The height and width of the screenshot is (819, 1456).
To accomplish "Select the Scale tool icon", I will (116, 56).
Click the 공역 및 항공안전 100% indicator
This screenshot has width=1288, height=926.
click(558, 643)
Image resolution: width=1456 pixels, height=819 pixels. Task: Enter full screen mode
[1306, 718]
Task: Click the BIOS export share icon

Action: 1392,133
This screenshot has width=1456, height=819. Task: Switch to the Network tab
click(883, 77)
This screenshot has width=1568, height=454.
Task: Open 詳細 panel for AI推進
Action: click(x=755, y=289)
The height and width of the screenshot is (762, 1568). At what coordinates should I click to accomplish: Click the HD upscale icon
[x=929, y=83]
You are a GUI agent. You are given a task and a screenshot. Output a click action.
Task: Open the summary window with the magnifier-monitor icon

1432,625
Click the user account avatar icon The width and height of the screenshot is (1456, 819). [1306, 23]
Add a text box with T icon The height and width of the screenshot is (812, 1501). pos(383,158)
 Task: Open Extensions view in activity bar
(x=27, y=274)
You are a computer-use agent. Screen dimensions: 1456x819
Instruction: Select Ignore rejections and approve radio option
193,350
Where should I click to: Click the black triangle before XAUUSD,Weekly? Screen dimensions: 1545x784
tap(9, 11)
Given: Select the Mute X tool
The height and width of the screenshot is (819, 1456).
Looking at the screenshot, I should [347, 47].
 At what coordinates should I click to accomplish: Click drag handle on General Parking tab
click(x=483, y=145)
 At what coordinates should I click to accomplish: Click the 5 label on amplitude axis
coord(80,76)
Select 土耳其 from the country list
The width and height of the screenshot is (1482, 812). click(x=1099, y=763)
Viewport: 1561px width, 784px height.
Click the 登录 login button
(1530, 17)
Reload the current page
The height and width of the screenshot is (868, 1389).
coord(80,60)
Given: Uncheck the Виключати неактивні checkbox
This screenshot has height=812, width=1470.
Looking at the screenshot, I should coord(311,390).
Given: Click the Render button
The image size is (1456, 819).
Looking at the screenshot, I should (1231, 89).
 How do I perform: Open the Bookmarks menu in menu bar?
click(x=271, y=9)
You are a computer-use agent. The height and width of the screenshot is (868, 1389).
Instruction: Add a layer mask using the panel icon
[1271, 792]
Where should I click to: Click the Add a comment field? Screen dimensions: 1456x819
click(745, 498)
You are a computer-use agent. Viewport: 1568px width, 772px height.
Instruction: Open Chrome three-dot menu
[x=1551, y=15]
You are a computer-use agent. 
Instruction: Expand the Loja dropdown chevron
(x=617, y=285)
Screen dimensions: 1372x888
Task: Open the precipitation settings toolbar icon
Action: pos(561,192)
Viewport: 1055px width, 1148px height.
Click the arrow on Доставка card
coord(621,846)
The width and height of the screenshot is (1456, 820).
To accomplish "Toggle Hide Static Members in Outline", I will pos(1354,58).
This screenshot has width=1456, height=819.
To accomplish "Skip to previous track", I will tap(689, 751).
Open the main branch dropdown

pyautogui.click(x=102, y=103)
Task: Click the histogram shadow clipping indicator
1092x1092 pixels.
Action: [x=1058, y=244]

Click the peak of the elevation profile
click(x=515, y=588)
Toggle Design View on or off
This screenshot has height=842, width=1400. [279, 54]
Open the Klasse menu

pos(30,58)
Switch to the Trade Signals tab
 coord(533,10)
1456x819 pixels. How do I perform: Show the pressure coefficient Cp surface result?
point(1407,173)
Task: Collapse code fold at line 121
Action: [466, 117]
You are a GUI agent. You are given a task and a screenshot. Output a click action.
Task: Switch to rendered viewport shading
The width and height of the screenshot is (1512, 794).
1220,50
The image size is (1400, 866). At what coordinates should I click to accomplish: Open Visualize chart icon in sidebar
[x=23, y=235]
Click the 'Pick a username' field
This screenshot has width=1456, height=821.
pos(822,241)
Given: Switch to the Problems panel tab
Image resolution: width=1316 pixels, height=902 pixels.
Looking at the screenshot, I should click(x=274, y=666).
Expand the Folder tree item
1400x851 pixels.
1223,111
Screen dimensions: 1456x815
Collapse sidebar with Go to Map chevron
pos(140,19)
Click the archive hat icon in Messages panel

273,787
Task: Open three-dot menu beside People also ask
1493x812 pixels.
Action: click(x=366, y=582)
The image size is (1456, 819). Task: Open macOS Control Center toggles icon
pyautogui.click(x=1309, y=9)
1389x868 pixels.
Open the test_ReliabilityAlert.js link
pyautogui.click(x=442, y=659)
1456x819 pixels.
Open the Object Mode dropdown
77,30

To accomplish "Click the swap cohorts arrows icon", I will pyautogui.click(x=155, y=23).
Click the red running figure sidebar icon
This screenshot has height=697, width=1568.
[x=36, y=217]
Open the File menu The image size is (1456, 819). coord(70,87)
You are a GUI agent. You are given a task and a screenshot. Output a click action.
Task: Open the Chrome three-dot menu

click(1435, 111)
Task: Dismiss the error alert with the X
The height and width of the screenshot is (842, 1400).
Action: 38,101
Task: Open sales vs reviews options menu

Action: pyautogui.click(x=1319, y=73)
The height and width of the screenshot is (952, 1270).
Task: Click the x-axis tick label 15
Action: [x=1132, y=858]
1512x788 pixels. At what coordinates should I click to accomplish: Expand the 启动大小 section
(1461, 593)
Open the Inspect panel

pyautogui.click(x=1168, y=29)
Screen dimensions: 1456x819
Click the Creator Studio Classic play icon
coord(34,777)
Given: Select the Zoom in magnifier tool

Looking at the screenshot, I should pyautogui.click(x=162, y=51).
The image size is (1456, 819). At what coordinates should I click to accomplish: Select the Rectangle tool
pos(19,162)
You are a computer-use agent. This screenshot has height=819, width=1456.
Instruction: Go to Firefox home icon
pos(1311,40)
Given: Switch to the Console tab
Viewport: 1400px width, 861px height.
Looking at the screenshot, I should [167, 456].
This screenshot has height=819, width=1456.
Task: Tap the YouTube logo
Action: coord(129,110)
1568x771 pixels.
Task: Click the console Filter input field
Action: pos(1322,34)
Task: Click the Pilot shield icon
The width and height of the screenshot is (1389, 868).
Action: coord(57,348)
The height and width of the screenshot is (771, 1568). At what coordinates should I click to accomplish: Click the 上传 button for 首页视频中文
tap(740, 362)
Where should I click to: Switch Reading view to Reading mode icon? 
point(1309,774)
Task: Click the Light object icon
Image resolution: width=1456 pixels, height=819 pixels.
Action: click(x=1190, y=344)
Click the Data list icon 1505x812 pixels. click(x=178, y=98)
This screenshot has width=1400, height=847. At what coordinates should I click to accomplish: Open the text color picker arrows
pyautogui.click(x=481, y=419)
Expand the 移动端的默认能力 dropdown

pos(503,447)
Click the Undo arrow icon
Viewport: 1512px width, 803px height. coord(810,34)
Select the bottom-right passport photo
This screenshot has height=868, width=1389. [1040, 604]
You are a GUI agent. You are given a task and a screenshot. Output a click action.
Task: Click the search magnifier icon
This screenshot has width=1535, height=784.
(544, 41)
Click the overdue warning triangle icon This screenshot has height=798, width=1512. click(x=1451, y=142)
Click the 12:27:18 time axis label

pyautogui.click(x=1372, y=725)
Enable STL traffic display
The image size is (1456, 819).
★ ★ ★
▶ [WHAT THE TASK REQUIRES] Please return all of the entries above, exactly and completely.

▶ [ANSWER SPACE]
The height and width of the screenshot is (819, 1456).
To accomplish "Select the Scale tool icon", I will (116, 56).
Click the 공역 및 항공안전 100% indicator
This screenshot has width=1288, height=926.
click(558, 643)
Image resolution: width=1456 pixels, height=819 pixels. Task: Enter full screen mode
[1306, 718]
Task: Click the BIOS export share icon

Action: 1392,133
This screenshot has width=1456, height=819. Task: Switch to the Network tab
click(883, 77)
This screenshot has width=1568, height=454.
Task: Open 詳細 panel for AI推進
Action: click(x=755, y=289)
The height and width of the screenshot is (762, 1568). At what coordinates should I click to accomplish: Click the HD upscale icon
[x=929, y=83]
You are a GUI agent. You are given a task and a screenshot. Output a click action.
Task: Open the summary window with the magnifier-monitor icon

1432,625
Click the user account avatar icon The width and height of the screenshot is (1456, 819). [1306, 23]
Add a text box with T icon The height and width of the screenshot is (812, 1501). pos(383,158)
 Task: Open Extensions view in activity bar
(x=27, y=274)
You are a computer-use agent. Screen dimensions: 1456x819
Instruction: Select Ignore rejections and approve radio option
193,350
Where should I click to: Click the black triangle before XAUUSD,Weekly? Screen dimensions: 1545x784
tap(9, 11)
Given: Select the Mute X tool
The height and width of the screenshot is (819, 1456).
Looking at the screenshot, I should [347, 47].
 At what coordinates should I click to accomplish: Click drag handle on General Parking tab
click(x=483, y=145)
 At what coordinates should I click to accomplish: Click the 5 label on amplitude axis
coord(80,76)
Select 土耳其 from the country list
The width and height of the screenshot is (1482, 812). click(x=1099, y=763)
Viewport: 1561px width, 784px height.
Click the 登录 login button
(1530, 17)
Reload the current page
The height and width of the screenshot is (868, 1389).
coord(80,60)
Given: Uncheck the Виключати неактивні checkbox
This screenshot has height=812, width=1470.
Looking at the screenshot, I should coord(311,390).
Given: Click the Render button
The image size is (1456, 819).
Looking at the screenshot, I should (1231, 89).
 How do I perform: Open the Bookmarks menu in menu bar?
click(x=271, y=9)
You are a computer-use agent. The height and width of the screenshot is (868, 1389).
Instruction: Add a layer mask using the panel icon
[1271, 792]
Where should I click to: Click the Add a comment field? Screen dimensions: 1456x819
click(745, 498)
You are a computer-use agent. Viewport: 1568px width, 772px height.
Instruction: Open Chrome three-dot menu
[x=1551, y=15]
You are a computer-use agent. 
Instruction: Expand the Loja dropdown chevron
(x=617, y=285)
Screen dimensions: 1372x888
Task: Open the precipitation settings toolbar icon
Action: pos(561,192)
Viewport: 1055px width, 1148px height.
Click the arrow on Доставка card
coord(621,846)
The width and height of the screenshot is (1456, 820).
To accomplish "Toggle Hide Static Members in Outline", I will pos(1354,58).
This screenshot has width=1456, height=819.
To accomplish "Skip to previous track", I will tap(689, 751).
Open the main branch dropdown

pyautogui.click(x=102, y=103)
Task: Click the histogram shadow clipping indicator
1092x1092 pixels.
Action: [x=1058, y=244]

Click the peak of the elevation profile
click(x=515, y=588)
Toggle Design View on or off
This screenshot has height=842, width=1400. [279, 54]
Open the Klasse menu

pos(30,58)
Switch to the Trade Signals tab
 coord(533,10)
1456x819 pixels. How do I perform: Show the pressure coefficient Cp surface result?
point(1407,173)
Task: Collapse code fold at line 121
Action: [466, 117]
You are a GUI agent. You are given a task and a screenshot. Output a click action.
Task: Switch to rendered viewport shading
The width and height of the screenshot is (1512, 794).
1220,50
The image size is (1400, 866). At what coordinates should I click to accomplish: Open Visualize chart icon in sidebar
[x=23, y=235]
Click the 'Pick a username' field
This screenshot has width=1456, height=821.
pos(822,241)
Given: Switch to the Problems panel tab
Image resolution: width=1316 pixels, height=902 pixels.
Looking at the screenshot, I should click(x=274, y=666).
Expand the Folder tree item
1400x851 pixels.
1223,111
Screen dimensions: 1456x815
Collapse sidebar with Go to Map chevron
pos(140,19)
Click the archive hat icon in Messages panel

273,787
Task: Open three-dot menu beside People also ask
1493x812 pixels.
Action: click(x=366, y=582)
The image size is (1456, 819). Task: Open macOS Control Center toggles icon
pyautogui.click(x=1309, y=9)
1389x868 pixels.
Open the test_ReliabilityAlert.js link
pyautogui.click(x=442, y=659)
1456x819 pixels.
Open the Object Mode dropdown
77,30

To accomplish "Click the swap cohorts arrows icon", I will pyautogui.click(x=155, y=23).
Click the red running figure sidebar icon
This screenshot has height=697, width=1568.
[x=36, y=217]
Open the File menu The image size is (1456, 819). coord(70,87)
You are a GUI agent. You are given a task and a screenshot. Output a click action.
Task: Open the Chrome three-dot menu

click(1435, 111)
Task: Dismiss the error alert with the X
The height and width of the screenshot is (842, 1400).
Action: 38,101
Task: Open sales vs reviews options menu

Action: pyautogui.click(x=1319, y=73)
The height and width of the screenshot is (952, 1270).
Task: Click the x-axis tick label 15
Action: [x=1132, y=858]
1512x788 pixels. At what coordinates should I click to accomplish: Expand the 启动大小 section
(1461, 593)
Open the Inspect panel

pyautogui.click(x=1168, y=29)
Screen dimensions: 1456x819
Click the Creator Studio Classic play icon
coord(34,777)
Given: Select the Zoom in magnifier tool

Looking at the screenshot, I should pyautogui.click(x=162, y=51).
The image size is (1456, 819). At what coordinates should I click to accomplish: Select the Rectangle tool
pos(19,162)
You are a computer-use agent. This screenshot has height=819, width=1456.
Instruction: Go to Firefox home icon
pos(1311,40)
Given: Switch to the Console tab
Viewport: 1400px width, 861px height.
Looking at the screenshot, I should [167, 456].
This screenshot has height=819, width=1456.
Task: Tap the YouTube logo
Action: coord(129,110)
1568x771 pixels.
Task: Click the console Filter input field
Action: pos(1322,34)
Task: Click the Pilot shield icon
The width and height of the screenshot is (1389, 868).
Action: coord(57,348)
The height and width of the screenshot is (771, 1568). At what coordinates should I click to accomplish: Click the 上传 button for 首页视频中文
tap(740, 362)
Where should I click to: Switch Reading view to Reading mode icon? 
point(1309,774)
Task: Click the Light object icon
Image resolution: width=1456 pixels, height=819 pixels.
Action: click(x=1190, y=344)
Click the Data list icon 1505x812 pixels. click(x=178, y=98)
This screenshot has width=1400, height=847. At what coordinates should I click to accomplish: Open the text color picker arrows
pyautogui.click(x=481, y=419)
Expand the 移动端的默认能力 dropdown

pos(503,447)
Click the Undo arrow icon
Viewport: 1512px width, 803px height. coord(810,34)
Select the bottom-right passport photo
This screenshot has height=868, width=1389. [1040, 604]
You are a GUI agent. You are given a task and a screenshot. Output a click action.
Task: Click the search magnifier icon
This screenshot has width=1535, height=784.
(544, 41)
Click the overdue warning triangle icon This screenshot has height=798, width=1512. click(x=1451, y=142)
Click the 12:27:18 time axis label

pyautogui.click(x=1372, y=725)
Enable STL traffic display
The image size is (1456, 819).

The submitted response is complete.